The Zen Circus con Brunori Sas. Ecco, forse se la canzone l’avesse cantata fin dall’inizio Brunori Sas, avrebbe avuto tutto un altro effetto.

Paola Turci con Beppe Fiorello. Introspettivo ed elegante. D’élite.

Anna Tatangelo con Siria. Le loro voci si sposano benissimo insieme. Una performance vocale ineccepibile. Ma non si va oltre.

Ex- Otago con Jack Savoretti. Non cresce ascolto dopo ascolto. È calata nel contesto, ma non spicca per niente.

Enrico Nigiotti con Paolo Jannacci e Massimo Ottoni. Una meraviglia. Un connubio strepitoso. Voce e pianoforte con gli archi che aprono e supportano la voce e gli occhi lucidi.

Loredana Bertè con Irene Grandi. La voglio sul podio.
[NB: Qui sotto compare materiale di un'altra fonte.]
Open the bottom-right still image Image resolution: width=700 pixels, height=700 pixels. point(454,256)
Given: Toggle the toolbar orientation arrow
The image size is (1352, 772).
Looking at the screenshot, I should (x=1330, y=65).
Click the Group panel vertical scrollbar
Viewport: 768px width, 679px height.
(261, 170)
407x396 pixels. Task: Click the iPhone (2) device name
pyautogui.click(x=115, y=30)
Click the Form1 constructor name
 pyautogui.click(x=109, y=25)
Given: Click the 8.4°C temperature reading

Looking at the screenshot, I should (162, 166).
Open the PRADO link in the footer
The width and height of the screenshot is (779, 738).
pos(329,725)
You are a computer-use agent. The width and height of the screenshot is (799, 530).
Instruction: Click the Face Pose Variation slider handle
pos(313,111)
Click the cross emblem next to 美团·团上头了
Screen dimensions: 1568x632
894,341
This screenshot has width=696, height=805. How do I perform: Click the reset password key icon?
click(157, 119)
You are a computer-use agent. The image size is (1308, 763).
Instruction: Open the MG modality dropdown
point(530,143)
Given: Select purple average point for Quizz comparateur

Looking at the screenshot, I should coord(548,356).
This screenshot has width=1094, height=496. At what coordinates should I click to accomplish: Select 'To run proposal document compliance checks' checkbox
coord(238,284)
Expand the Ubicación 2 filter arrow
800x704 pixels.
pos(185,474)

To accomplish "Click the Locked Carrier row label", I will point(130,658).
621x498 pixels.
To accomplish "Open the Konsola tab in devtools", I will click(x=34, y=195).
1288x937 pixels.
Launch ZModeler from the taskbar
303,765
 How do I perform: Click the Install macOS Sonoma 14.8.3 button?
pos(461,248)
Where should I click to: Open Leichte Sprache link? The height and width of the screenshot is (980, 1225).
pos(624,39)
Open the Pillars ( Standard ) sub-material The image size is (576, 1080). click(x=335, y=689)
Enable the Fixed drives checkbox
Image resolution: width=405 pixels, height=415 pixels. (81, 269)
Bella sintonia con Irene Grandi che però non dona al pezzo qualcosa in più: non ha la disperazione e la rabbia di Loredana.

Daniele Silvestri con Manuel Agnelli. Alternativi nel testo. Nell’arrangiamento. Nel connubio di voci e di stili. Meritano tanto.

Einar con Biondo e Sergio Sylvestre.
Ma non sarebbe stato meglio far partecipare Sergio?!

Simone Cristicchi con Ermal Meta. Sono due grandi artisti. Intensi e profondi ognuno a suo modo. Ma la canzone di Cristicchi può cantarla solo lui donandole quell’aura di preghiera che commuove.

Livio Cori e Nino D’Angelo con Sottotono.
Riascoltandola forse non è da cestinare. Ma probabilmente sono solo molto stanca.

Achille Lauro con Morgan. Ora, quando dissi che voleva imitare altri intendevo proprio questo: osservando e ascoltando Morgan, potrebbe benissimo averla già cantata anni fa questa canzone. O no?!